Until recently, information hiding techniques received very much less attention from the research community and from industry than cryptography. This situation is, however, changing rapidly with the applications of this technology in public domain. The main driving force is concern over protecting copyright; as audio, video and other works become available in digital form, the ease with which perfect copies can be made may lead to large-scale unauthorized copying, and this is of great concern to the music, film, book and software publishing industries. Billions of dollars allegedly lost to piracy of multimedia content have recently triggered the industry to rethink the way music and films are distributed on the Internet.

At the same time, moves by various governments to restrict the availability of encryption services have motivated people to study methods by which private messages can be embedded in seemingly innocuous cover messages. As encryption is vulnerable to digital or analog re-recording, currently almost all copyright protection mechanisms rely to a certain extent on watermarking. A watermark is an imperceptive secret hidden into a host signal. This article surveys the basics of technical research in the fields of watermarking.

Digital Watermark

Also referred to as simply watermarking, a pattern of bits inserted into a digital image, audio or video file that identifies the file's copyright information (author, rights, etc.). The name comes from the faintly visible watermarks imprinted on stationery that identify the manufacturer of the stationery. The purpose of digital watermarks is to provide copyright protection for intellectual property that's in digital format.

Unlike printed watermarks, which are intended to be somewhat visible, digital watermarks are designed to be completely invisible, or in the case of audio clips, inaudible. Moreover, the actual bits representing the watermark must be scattered throughout the file in such a way that they cannot be identified and manipulated. And finally, the digital watermark must be robust enough so that it can withstand normal changes to the file, such as reductions from lossy compression algorithms.

Satisfying all these requirements is no easy feat, but there are a number of companies offering competing technologies. All of them work by making the watermark appear as noise—that is, random data that exists in most digital files anyway. To view a watermark, you need a special program that knows how to extract the watermark data.

Watermarking is also called data embedding and information hiding.

Figure - 1 : An image with visible digital watermarking. The text "Brian Kell 2006" can be seen across the center of the image.

____________

## [Exercises to complete]
(a) Answer these questions from the watermarking text:
(i) What does it name as the main driving force behind the growing attention to information hiding?
(ii) Where does the name of the digital watermark come from?
(iii) What is needed to view a watermark?
(b) Please reproduce the passage of the watermarking text starting with "Until recently, information" and going on through "on the Internet.".

## [Data lines]
____________

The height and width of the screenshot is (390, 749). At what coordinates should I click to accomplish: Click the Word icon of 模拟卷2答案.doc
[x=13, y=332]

____________

## [Answers for this exercise]
(a)
(i) Concern over protecting copyright.
(ii) From the faintly visible watermarks imprinted on stationery that identify the manufacturer of the stationery.
(iii) A special program that knows how to extract the watermark data.

(b)
Until recently, information hiding techniques received very much less attention from the research community and from industry than cryptography. This situation is, however, changing rapidly with the applications of this technology in public domain. The main driving force is concern over protecting copyright; as audio, video and other works become available in digital form, the ease with which perfect copies can be made may lead to large-scale unauthorized copying, and this is of great concern to the music, film, book and software publishing industries. Billions of dollars allegedly lost to piracy of multimedia content have recently triggered the industry to rethink the way music and films are distributed on the Internet.